So Bob Biswas has a set of interesting ideas and moments, but what it lacks is the cohesion to turn them all into a smart, inventive thriller a la Kahaani. Bob Biswas is unsure of the identity that it wants to adopt - a black comedy or a dark thriller. I wish the film could have delved into the sinisterness of the character that it tries to tease, like what Bob does to the rabbit of his son's classroom bully. Or the dark secret that ties him to Mary's past. Instead, the movie attempts to pull a Cruella on him, trying to shove him into a sympathetic light and giving him a crisis of conscience. It would have worked if the writing was better.

Bob Biswas also leaves us with plenty of questions. Why do the officers need an amnesiac killer for their agenda? Why are they after the drug circle, a mission that has been happening for years before Bob lost his memory, when their intentions aren't that innocent? How come Bob's cash stash doesn't have any demonetised money considering he saved it before he went into his eight-year coma? How did Kolkata, that become a unique character in the first film, lose its personality here? What the heck was that whole track involving Amar Upadhyay's lecherous boss, which don't matter much to the plot? Why do Bollywood films hate teenagers so much that they have to make them so irritating? Why if Bob Biswas has John Wick-like shooting skills (he lands the perfect headshots) from early on, did he never use those on Vidya Bagchi before getting run over? Why, when it comes to crucial main characters, do villains tend to monologue before killing, while instant headshots are reserved for other characters? What's the deal with that lazy twist in the end that connects Bob Biswas to the events of Kahaani? These ain't the kind of questions that leave you curious about the puzzle but actually irk you about not giving you clear answers. Bob Biswas: Chitrangda Singh Talks About Her Role in the Upcoming Crime Thriller Movie.

┄┄┄┄┄┄┄┄┄┄┄┄┄┄┄┄┄┄┄┄

#### JOB A
From the Bob Biswas review, transcribe the part that opens with the words containing "So Bob Biswas" and closes with "writing was better.".
#### JOB B
List every full name, with both a first and a last name, that appears in the Bob Biswas review.
#### JOB C
According to the Bob Biswas review, how long was Bob's coma?

┄┄┄┄┄┄┄┄┄┄┄┄┄┄┄┄┄┄┄┄

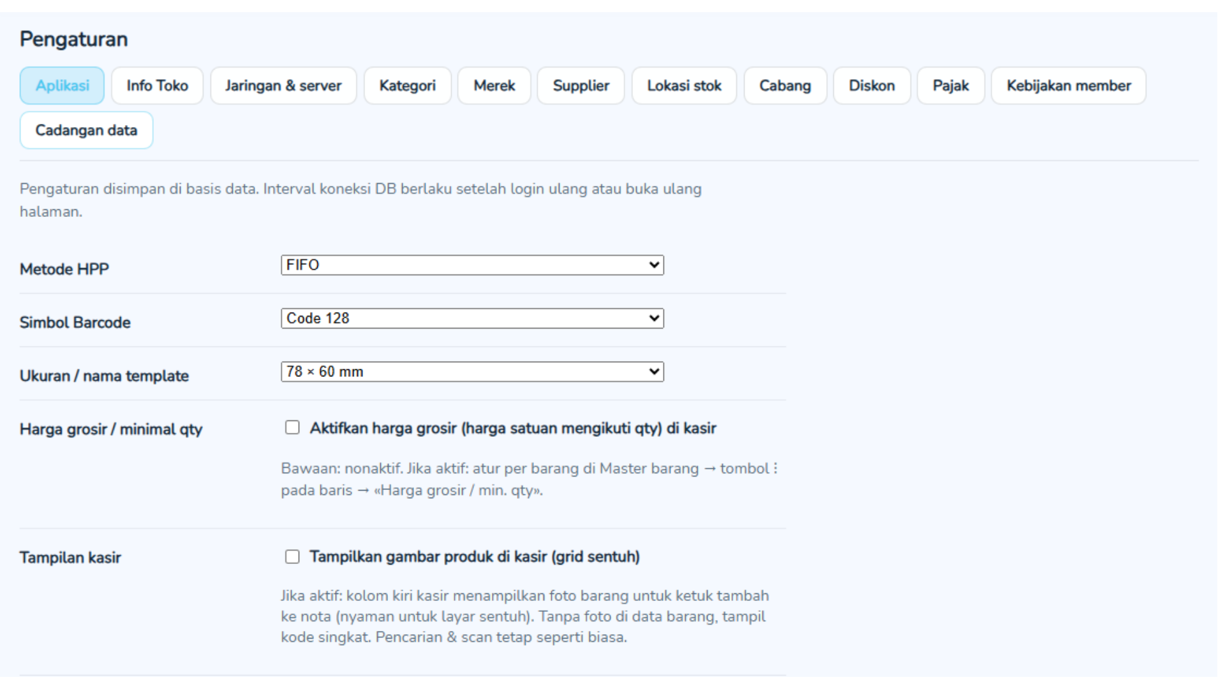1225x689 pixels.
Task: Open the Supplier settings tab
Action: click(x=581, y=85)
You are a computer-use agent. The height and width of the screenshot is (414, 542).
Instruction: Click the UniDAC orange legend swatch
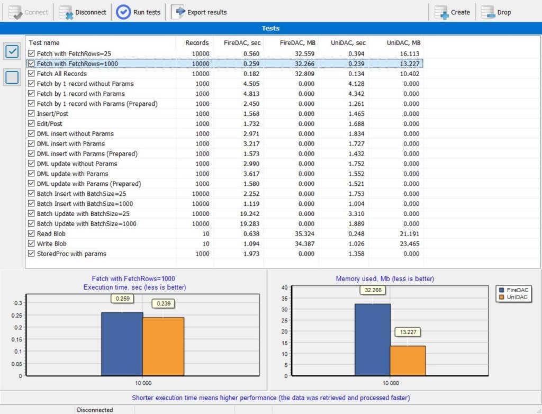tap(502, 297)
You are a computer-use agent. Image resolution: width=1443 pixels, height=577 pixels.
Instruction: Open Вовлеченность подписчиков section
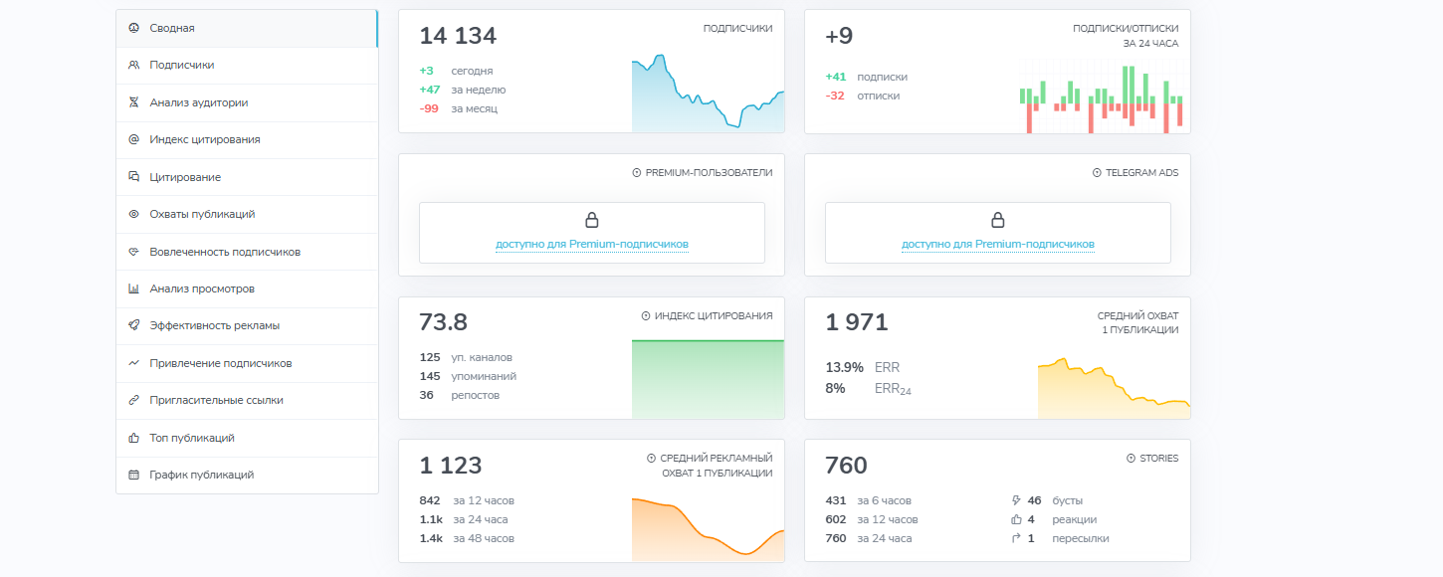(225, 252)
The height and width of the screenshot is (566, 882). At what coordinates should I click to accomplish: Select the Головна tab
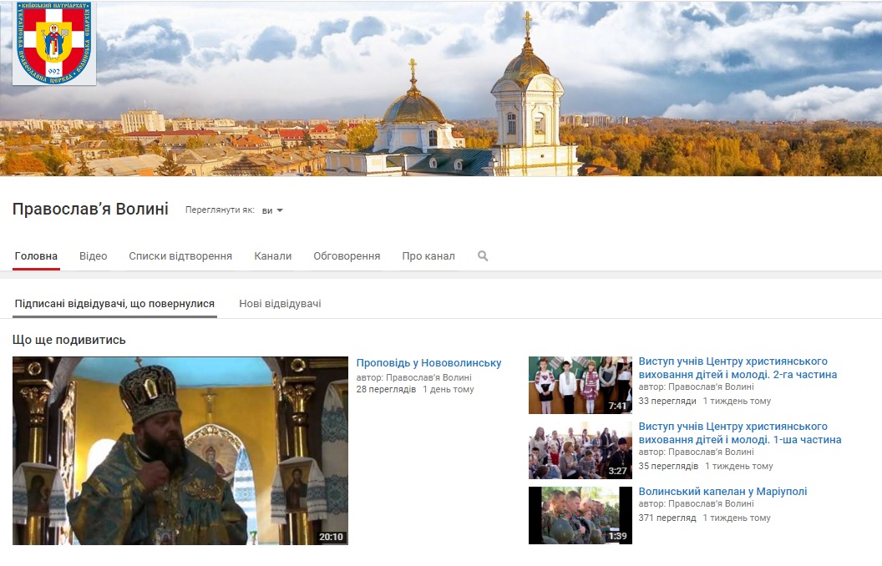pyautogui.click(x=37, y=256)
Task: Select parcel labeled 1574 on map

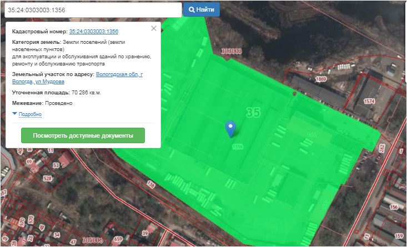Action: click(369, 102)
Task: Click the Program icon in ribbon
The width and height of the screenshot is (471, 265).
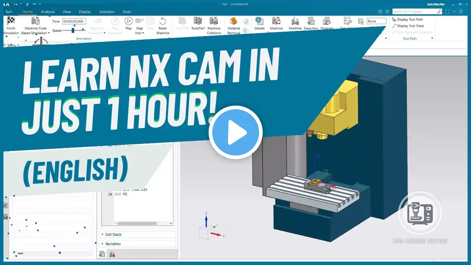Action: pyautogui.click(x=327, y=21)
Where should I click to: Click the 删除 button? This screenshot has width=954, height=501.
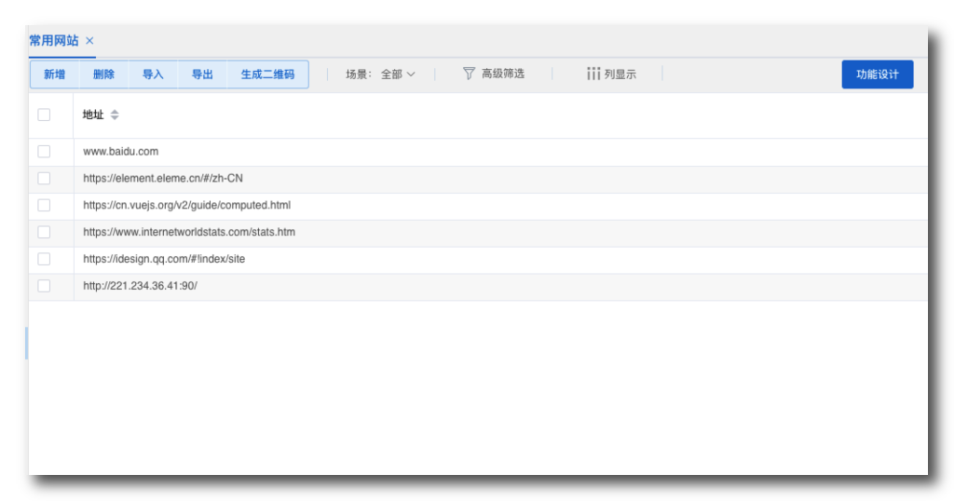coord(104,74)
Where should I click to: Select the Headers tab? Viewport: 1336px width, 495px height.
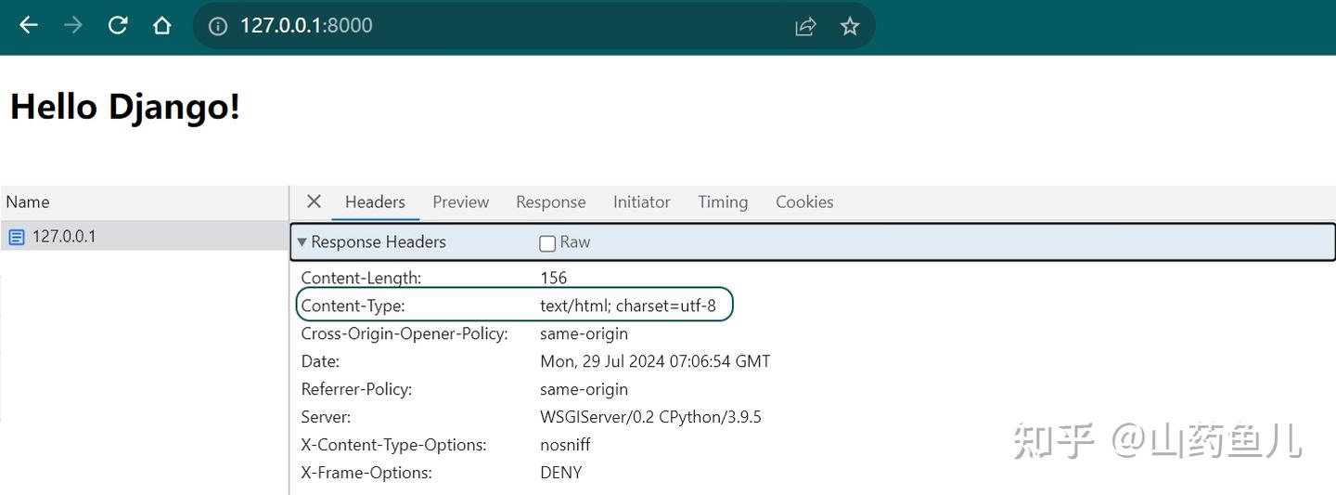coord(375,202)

┄┄┄┄┄┄┄┄┄┄┄┄┄┄┄┄┄┄┄┄

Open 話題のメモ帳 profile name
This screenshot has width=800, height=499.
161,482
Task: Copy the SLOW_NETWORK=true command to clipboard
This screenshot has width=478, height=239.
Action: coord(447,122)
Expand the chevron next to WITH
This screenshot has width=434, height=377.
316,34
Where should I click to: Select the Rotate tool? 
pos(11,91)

┄┄┄┄┄┄┄┄┄┄┄┄┄┄┄┄┄┄┄┄

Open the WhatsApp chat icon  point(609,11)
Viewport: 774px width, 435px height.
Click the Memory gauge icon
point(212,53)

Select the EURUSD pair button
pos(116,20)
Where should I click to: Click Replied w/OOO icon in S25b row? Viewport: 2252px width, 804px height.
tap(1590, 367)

┄┄┄┄┄┄┄┄┄┄┄┄┄┄┄┄┄┄┄┄

#### FINISHED ANSWER A
So Bob Biswas has a set of interesting ideas and moments, but what it lacks is the cohesion to turn them all into a smart, inventive thriller a la Kahaani. Bob Biswas is unsure of the identity that it wants to adopt - a black comedy or a dark thriller. I wish the film could have delved into the sinisterness of the character that it tries to tease, like what Bob does to the rabbit of his son's classroom bully. Or the dark secret that ties him to Mary's past. Instead, the movie attempts to pull a Cruella on him, trying to shove him into a sympathetic light and giving him a crisis of conscience. It would have worked if the writing was better.

#### FINISHED ANSWER B
Bob Biswas
Vidya Bagchi
Amar Upadhyay
Chitrangda Singh
John Wick

#### FINISHED ANSWER C
Eight years.